The listener process uses the configuration information provided by WAS to build up a routing table, which it will use to map incoming requests to listener channel IDs as they arrive.
An application pool can have one or more worker processes
This is not correct 1 App Pool = 1 Worker Process
What is the big deal with HTTP.SYS in IIS 7?
From what I understand, it is low level which is good for security. Why?
There is no context switching which could be expensive. Why?
Please explain.
Thanks!
The benefits are already well documented,
http://www.microsoft.com/technet/prodtechnol/WindowsServer2003/Library/IIS/a2a45c42-38bc-464c-a097-d7a202092a54.mspx?mfr=true
By using HTTP.sys to process requests, IIS 6.0 delivers the following
performance enhancements:
Kernel-mode caching. Requests for cached responses are served without switching to user mode.

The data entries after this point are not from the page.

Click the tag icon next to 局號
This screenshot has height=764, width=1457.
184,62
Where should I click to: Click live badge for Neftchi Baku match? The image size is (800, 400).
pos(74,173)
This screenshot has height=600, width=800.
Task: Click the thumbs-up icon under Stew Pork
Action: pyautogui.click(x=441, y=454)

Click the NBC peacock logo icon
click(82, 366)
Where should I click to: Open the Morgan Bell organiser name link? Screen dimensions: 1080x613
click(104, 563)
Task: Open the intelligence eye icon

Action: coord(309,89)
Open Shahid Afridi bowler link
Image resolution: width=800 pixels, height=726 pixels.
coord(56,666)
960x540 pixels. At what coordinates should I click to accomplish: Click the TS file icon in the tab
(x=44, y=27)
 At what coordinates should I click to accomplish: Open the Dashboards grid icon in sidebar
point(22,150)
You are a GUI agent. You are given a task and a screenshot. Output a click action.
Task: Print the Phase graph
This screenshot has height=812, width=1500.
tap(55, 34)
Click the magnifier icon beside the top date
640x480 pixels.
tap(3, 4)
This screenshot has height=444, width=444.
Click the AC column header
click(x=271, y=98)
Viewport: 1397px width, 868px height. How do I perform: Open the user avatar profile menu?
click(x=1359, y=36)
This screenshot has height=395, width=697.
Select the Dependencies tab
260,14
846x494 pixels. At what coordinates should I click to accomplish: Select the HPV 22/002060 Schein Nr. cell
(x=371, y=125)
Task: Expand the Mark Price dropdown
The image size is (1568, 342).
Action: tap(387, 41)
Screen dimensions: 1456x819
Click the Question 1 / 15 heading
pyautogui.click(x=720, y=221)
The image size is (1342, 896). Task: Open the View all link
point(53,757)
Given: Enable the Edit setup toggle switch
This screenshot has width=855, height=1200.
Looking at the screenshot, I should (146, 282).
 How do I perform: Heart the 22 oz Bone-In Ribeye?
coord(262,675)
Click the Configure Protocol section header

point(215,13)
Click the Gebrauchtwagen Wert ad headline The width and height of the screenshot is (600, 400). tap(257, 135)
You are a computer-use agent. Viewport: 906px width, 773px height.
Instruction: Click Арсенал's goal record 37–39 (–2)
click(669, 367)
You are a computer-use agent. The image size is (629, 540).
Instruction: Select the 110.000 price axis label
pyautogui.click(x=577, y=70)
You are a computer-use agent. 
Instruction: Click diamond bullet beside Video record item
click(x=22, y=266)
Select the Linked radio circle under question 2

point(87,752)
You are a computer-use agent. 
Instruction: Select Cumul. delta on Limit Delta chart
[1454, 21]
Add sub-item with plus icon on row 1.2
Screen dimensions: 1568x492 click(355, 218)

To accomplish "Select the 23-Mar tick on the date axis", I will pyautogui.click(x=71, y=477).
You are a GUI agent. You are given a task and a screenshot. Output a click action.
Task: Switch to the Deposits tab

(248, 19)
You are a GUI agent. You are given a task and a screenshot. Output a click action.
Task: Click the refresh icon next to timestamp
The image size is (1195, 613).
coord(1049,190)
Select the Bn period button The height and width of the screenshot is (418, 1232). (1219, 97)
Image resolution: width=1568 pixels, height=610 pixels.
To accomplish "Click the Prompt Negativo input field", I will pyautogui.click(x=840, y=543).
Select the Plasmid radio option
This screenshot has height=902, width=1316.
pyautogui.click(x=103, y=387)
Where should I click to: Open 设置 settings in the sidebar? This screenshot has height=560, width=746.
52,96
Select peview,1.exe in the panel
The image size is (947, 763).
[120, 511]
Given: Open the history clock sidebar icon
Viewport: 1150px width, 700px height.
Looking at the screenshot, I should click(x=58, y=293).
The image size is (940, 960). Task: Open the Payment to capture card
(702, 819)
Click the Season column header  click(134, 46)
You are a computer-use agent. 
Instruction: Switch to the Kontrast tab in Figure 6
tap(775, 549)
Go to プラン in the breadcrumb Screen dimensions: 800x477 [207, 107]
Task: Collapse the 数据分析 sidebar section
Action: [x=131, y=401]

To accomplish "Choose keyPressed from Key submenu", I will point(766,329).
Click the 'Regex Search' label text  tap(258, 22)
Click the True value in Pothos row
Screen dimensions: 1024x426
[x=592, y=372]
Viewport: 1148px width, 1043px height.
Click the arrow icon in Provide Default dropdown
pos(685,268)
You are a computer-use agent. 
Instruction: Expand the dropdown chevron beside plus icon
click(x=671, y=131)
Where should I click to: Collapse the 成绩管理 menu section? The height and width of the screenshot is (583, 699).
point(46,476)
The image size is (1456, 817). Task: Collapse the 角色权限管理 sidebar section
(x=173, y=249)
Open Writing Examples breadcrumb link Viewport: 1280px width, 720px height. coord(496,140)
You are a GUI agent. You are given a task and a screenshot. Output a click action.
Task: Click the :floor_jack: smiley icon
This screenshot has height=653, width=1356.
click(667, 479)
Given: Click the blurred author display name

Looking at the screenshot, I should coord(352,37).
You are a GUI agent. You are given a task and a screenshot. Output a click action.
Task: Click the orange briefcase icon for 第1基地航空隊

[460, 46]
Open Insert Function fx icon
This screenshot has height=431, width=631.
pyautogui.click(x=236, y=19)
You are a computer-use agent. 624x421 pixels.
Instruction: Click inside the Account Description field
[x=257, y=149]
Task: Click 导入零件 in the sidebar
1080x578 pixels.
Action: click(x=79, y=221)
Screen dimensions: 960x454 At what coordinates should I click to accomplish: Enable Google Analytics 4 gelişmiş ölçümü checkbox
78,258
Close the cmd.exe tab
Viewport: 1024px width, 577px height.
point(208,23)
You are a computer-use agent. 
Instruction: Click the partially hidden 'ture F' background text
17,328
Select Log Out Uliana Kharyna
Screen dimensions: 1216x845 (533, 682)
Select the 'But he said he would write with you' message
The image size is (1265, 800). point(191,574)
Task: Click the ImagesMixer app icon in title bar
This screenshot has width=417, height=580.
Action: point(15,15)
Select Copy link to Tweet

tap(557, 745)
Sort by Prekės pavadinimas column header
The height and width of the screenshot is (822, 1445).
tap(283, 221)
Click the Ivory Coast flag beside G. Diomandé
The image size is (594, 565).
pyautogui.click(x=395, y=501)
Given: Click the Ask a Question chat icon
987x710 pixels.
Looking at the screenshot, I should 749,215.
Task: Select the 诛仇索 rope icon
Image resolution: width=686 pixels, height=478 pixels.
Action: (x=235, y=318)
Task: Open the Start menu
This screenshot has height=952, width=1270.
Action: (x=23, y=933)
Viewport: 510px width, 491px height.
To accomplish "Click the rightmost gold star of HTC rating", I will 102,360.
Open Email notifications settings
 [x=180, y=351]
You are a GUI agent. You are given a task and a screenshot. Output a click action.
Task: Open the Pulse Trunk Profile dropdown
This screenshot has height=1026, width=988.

Kernel-mode request queuing. Requests cause less overhead in context switching, because the kernel forwards requests directly to the correct worker process. If no worker process is available to accept a request, the kernel-mode request queue holds the request until a worker process picks it up.
Using HTTP.sys and the new WWW service architecture provides the following benefits:
When a worker process fails, service is not interrupted; the failure is undetectable by the user because the kernel queues the requests while the WWW service starts a new worker process for that application pool.
Requests are processed faster because they are routed directly from the kernel to the appropriate user-mode worker process instead of being routed between two user-mode processes.
http://learn.iis.net/page.aspx/101/introduction-to-iis-7-architecture/
HTTP.sys provides the following benefits:
Kernel-mode caching. Requests for cached responses are served without switching to user mode.
Kernel-mode request queuing. Requests cause less overhead in context switching because the kernel forwards requests directly to the correct worker process. If no worker process is available to accept a request, the kernel-mode request queue holds the request until a worker process picks it up.
Request pre-processing and security filtering.